Raluca Ion, writing in Romania's daily broadsheet Cotidianul was one of the first critics to link Ormsby to one of Romania's most influential writers:

Romania has found itself a British Caragiale. The book makes you die laughing at our national failings, the sort that drive some less-tolerant Romanians abroad.
— Raluca Ion, book review in Cotidianul

The book was reviewed in some detail in the fortnightly national newspaper “Formula AS”, whose literary critic Adriana Bittel detected a clarity of purpose and lack of pretension:

Mike Ormsby has not the slightest intention of flattering us, nor of treating us with the superiority of those coming from the civilised world to the backward East. He insists on writing exactly what he sees, lives and feels in today's colourful Romania. He's likeable, lucid, with a big soul and a lot of humour. The English journalist offers neither a façade, nor caricature, but reality - today's Romania.
— - Adriana Bittel, book review in “Formula AS”

Robert Balan, in his review for the national daily Gîndul, on 23 June 2008, suggested that Ormsby's approach revamps a literary tradition stretching back to the 19th and 20th centuries:

Ormsby does not write about the ‘eternal and fascinating Romania’ of tourist guidebooks but about attending tenants’ meetings, and about taxi drivers. In the current absence of humorous testimony on such contemporary details, 'Grand Bazar România' can be compared with the work of travel writers in centuries past.
— - Rober Balan, book review in “Gîndul”

David Shepard, a Romanian-in-exile reviewing the book for a Romanian tourism website in New South Wales, Australia, felt that Ormsby had encapsulated a modern cultural crossroads: "Never Mind the Balkans, Here’s Romania highlights the confluence of Romania’s deeply entrenched cultural traditions as they meet the new freedoms, temptations and commercialism that comes with being the newest nation in the European Union."

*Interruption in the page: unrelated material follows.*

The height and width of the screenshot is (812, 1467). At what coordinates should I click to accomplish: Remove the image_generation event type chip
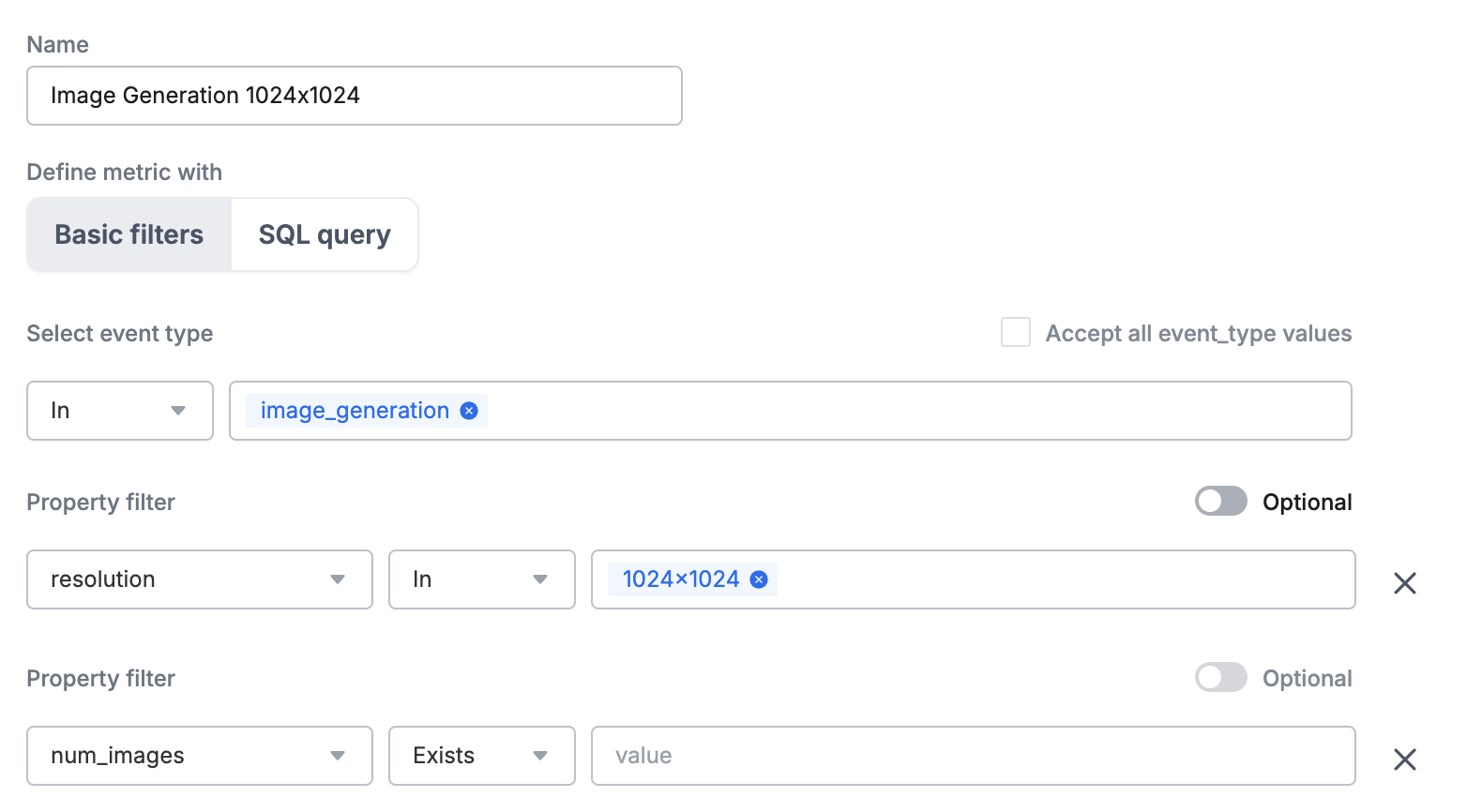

In 2009, literary critic Dan C. Mihailescu reviewed the book during his daily ProTV show Omul care aduce cartea (The man who brings the book). Mihailescu calls Ormsby "a very nice man who loves Romania but is baffled by our behavior." Mentioning several of the stories and reading a passage describing the Romanian countryside, Mihailescu says the ending of the book is "divine", where Ormsby recalls a Caragiale character and hopes, like him, to find a job "chasing flies from Cişmigiu Gardens."

Despite widespread praise in the media, not everybody was impressed. The national daily România liberă followed up its initial, positive May 2008 review in România liberă with a profile interview six months later, in which journalist Cristian Curus suggests to Ormsby that he had come to Romania to criticize it. The author explains that he had come as a BBC reporter, returned to teach journalism, settled in the country and written the book after Romanian friends urged him to record his anecdotes in print.